Should I have let Madame take Jory and keep him safe from the scandal and humiliation? Was I selfish to want to hold fast to him? And Bart, what about Bart? And what would happen to Cindy if our secret were revealed?
Suddenly I felt I was back in Charlottesville, with Chris and Carrie, and again we were on our way to Sarasota. My memory seemed like a movie as that huge black woman struggled to board the slow bus with all her bags and bundles. Henrietta Beech. Dear, dear Henny. It's been so long since I last thought of her. Just to remember her broad beaming smile, her kind eyes, her gentle hands and a certain peace steals over me, like she is taking me again to Paul, who would save us all.
But who will save us now?
Tears were in my eyes when I put her journal away. I stole into Bart's room and found him sitting on the floor, in the dark, hunched over like an old man. "Bart, go to bed," I said. But he didn't get up. He seemed not to hear me.
The Gates of Hell
. Knew it, just knew it. Jory had to spy and check up on what deviltry I was up to. Pretended not to notice. Soon as his room was dark, I pulled out the last pages of Momma's story. Knew it was the end for she'd written her initials and address near the bottom of the page.
Didn't know why I was crying. Malcolm wouldn't feel pity for her and my daddy. Now I'd have to grow tough, mean, pretend nothing could hurt me nearly as much as it hurt others.
Morning came and I went into the kitchen where Momma was helping Emma do little
housekeeping chores, making cookie dough, talking about cakes. The woman thought evil could go on unnoticed forever. Unpunished forever. She should know better.
I sat in my corner, hunched over on the floor, my knees pulled up under my chin, my shins wrapped with my arms. Bony arms. Getting skinnier by the day. I stared at Momma, at Daddy, hoping to look into their minds and find out what they really thought of me, of themselves and what they were doing. I closed my eyes. Behind my lids I saw Momma dancing like she used to before she hurt her knee. Last summer, not so long after I came home from the hospital and I had trouble falling asleep, I'd stumbled into the kitchen to rob the fridge while nobody could see. I wanted them all to worry and think about me starving to death.
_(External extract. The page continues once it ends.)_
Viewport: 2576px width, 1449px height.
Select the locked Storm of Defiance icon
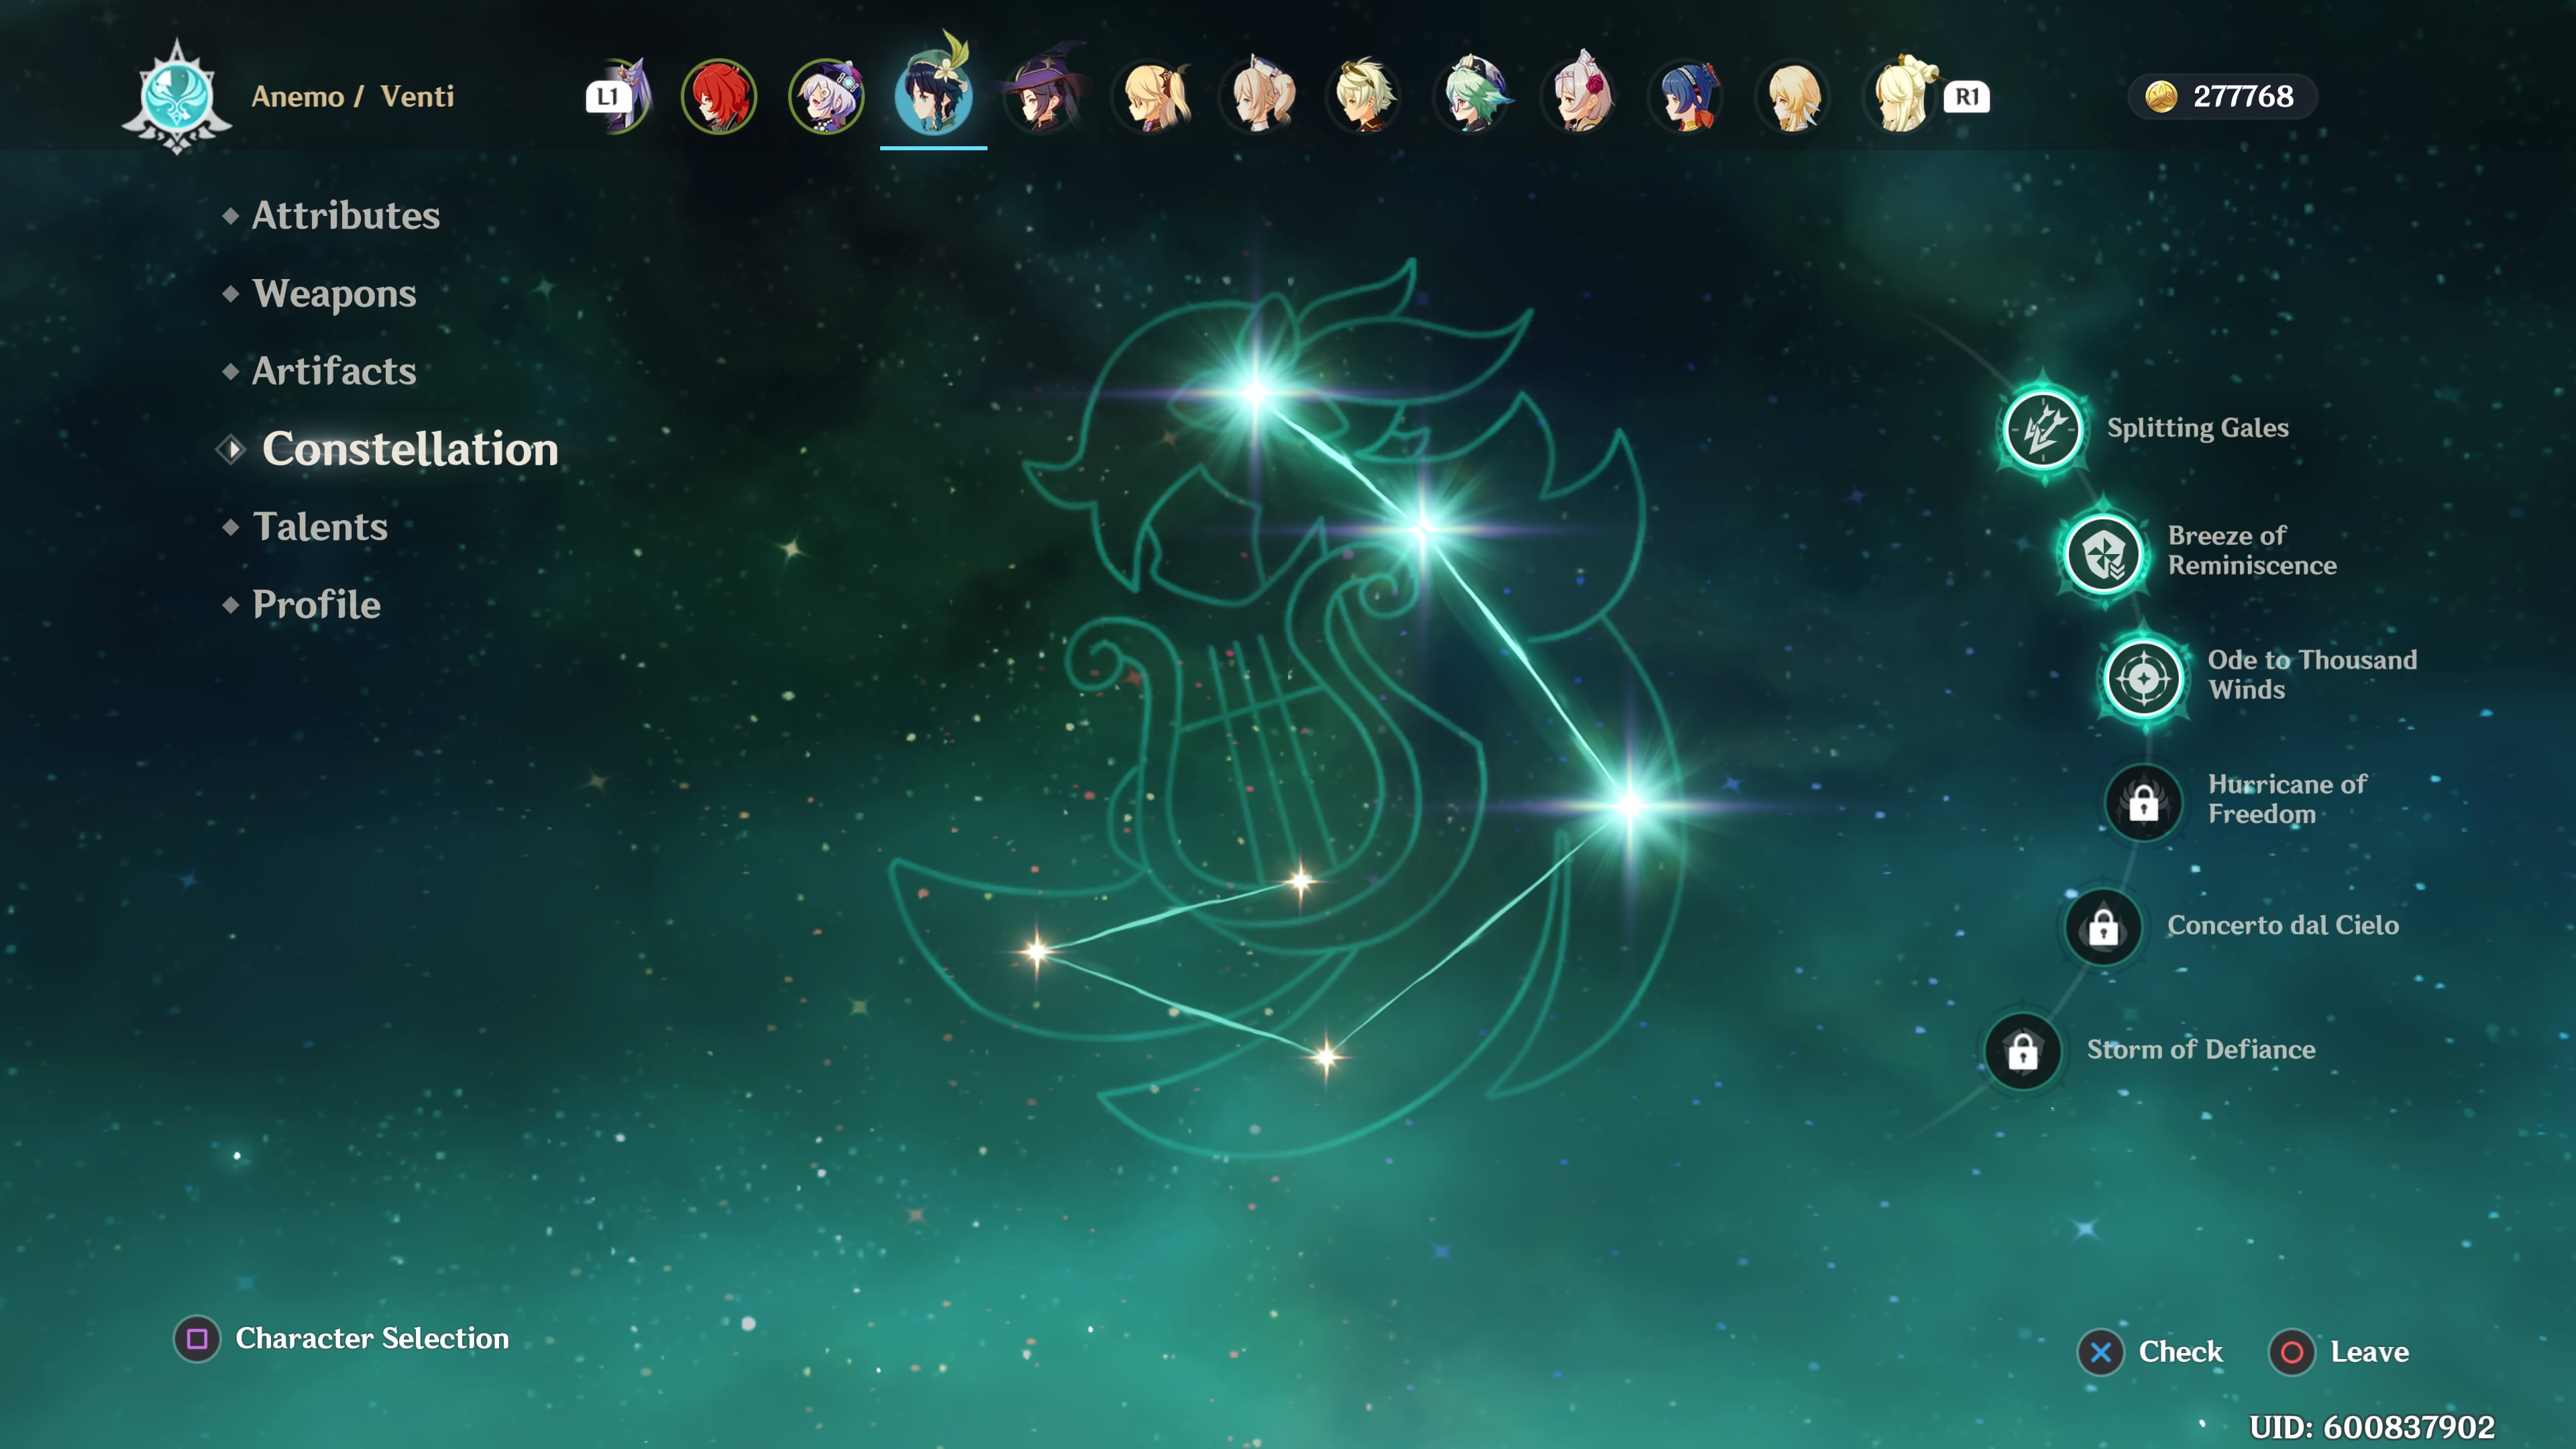click(2022, 1051)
But before I could gobble down all the cold chicken legs, Momma had danced into the family room wearing a little white tutu with hardly any top, and Daddy had trailed along behind. He didn't even see me. Couldn't see anybody but her.
She'd looked pretty in that costume, whirling around, always smiling and flirting with the man who stood in the shadows watching her. She teased him by tugging at his tie, pulling him out into the center of the room, forcing him to turn around and around, and trying to make him dance that ballet stuff. But he'd grabbed her in his arms and pressed his lips down on hers. I'd heard the sound, wet and mushy. Then her arms tightened around his neck. I stared to see him unhooking all those little dark things that held her tutu on! It slipped and fell to the floor at her feet, and she was wearing nothing but white leotards that he soon tugged off. Naked. He made her naked. Next he lifted her in his arms, and while her lips were still pressed to his, he carried her off to their room--and all the time he'd been her brother.
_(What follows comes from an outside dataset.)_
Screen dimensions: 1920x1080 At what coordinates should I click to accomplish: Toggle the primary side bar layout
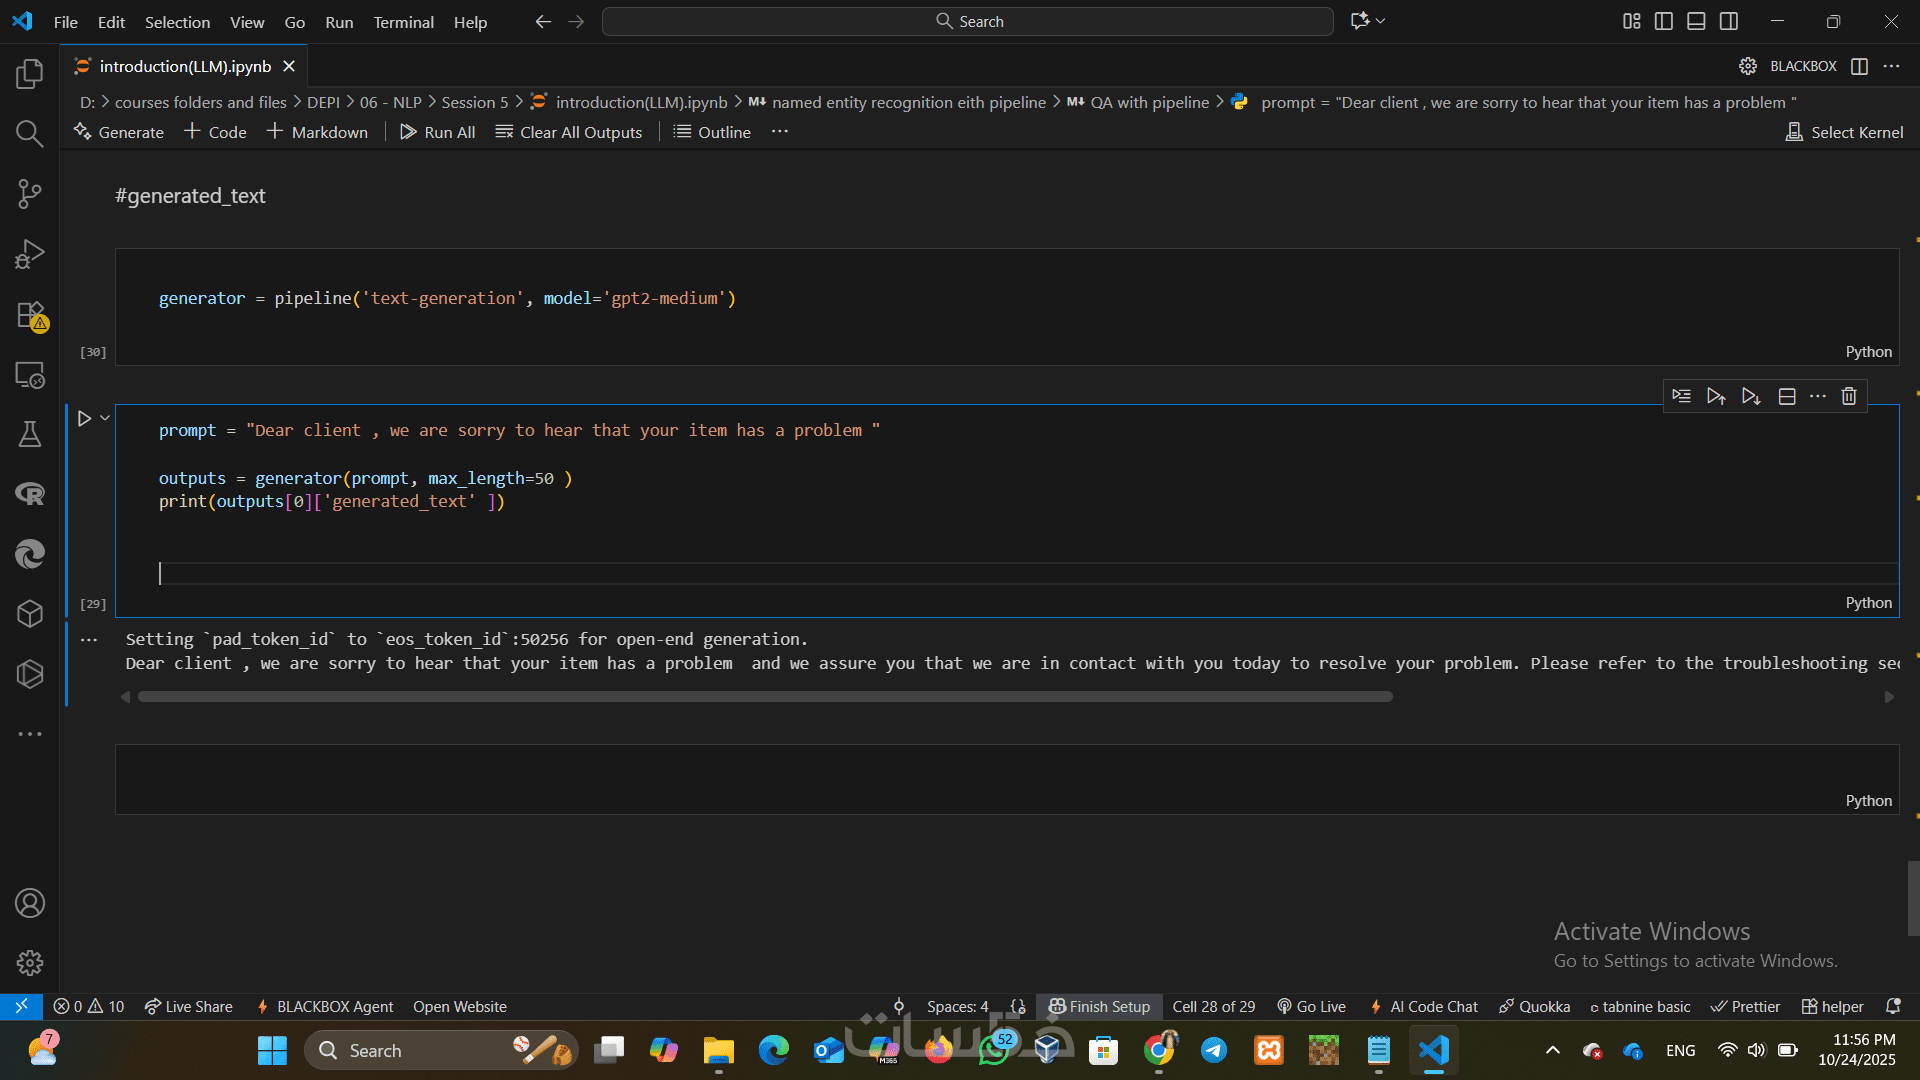click(x=1664, y=21)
Oh, no wonder John Amos said they had to be punished. No wonder. Whore! Bitch! Sinners with my own blood! They wouldn't get away with this. They'd have to burn, burn--burn like my daddy, like my real daddy named Bartholomew Winslow.
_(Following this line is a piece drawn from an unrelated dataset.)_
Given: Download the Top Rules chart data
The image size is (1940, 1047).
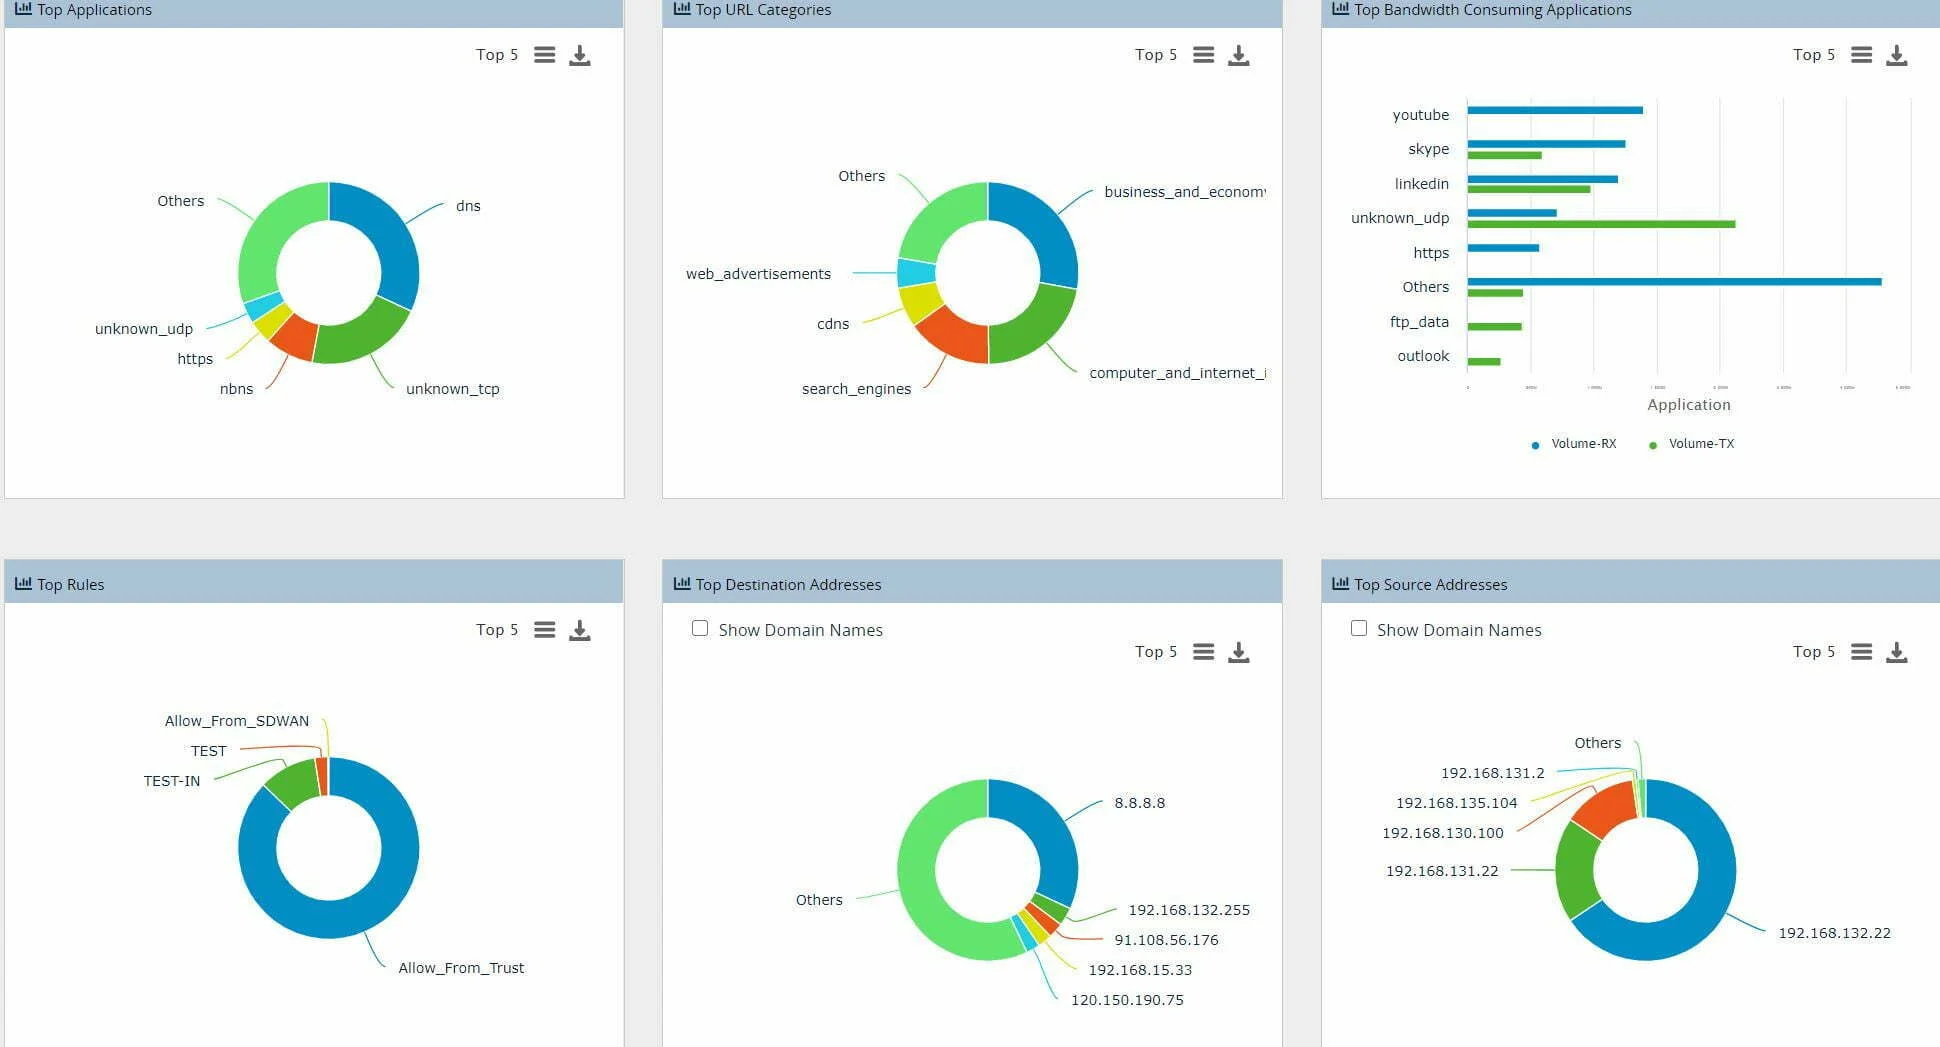Looking at the screenshot, I should (580, 630).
I read all her story. I know how ugly and mean some mothers could be. Hiding her four children, making them stay upstairs in one room, forcing them to play in a hot miserable attic that was freezing in the winters. All those years locked up, whipped too, and starved-- and tar in my mother's beautiful golden hair. I hated Malcolm, who'd done so many wicked things to his own grandchildren. I hated that old lady next door who put arsenic on their sugared doughnuts. What kind of crazy nut was she? Had she put poison on my ice cream, my cake and cookies too? I shivered and felt queasy in my stomach. Why hadn't the police locked her up until they dragged her to the electric chair to burn, burn?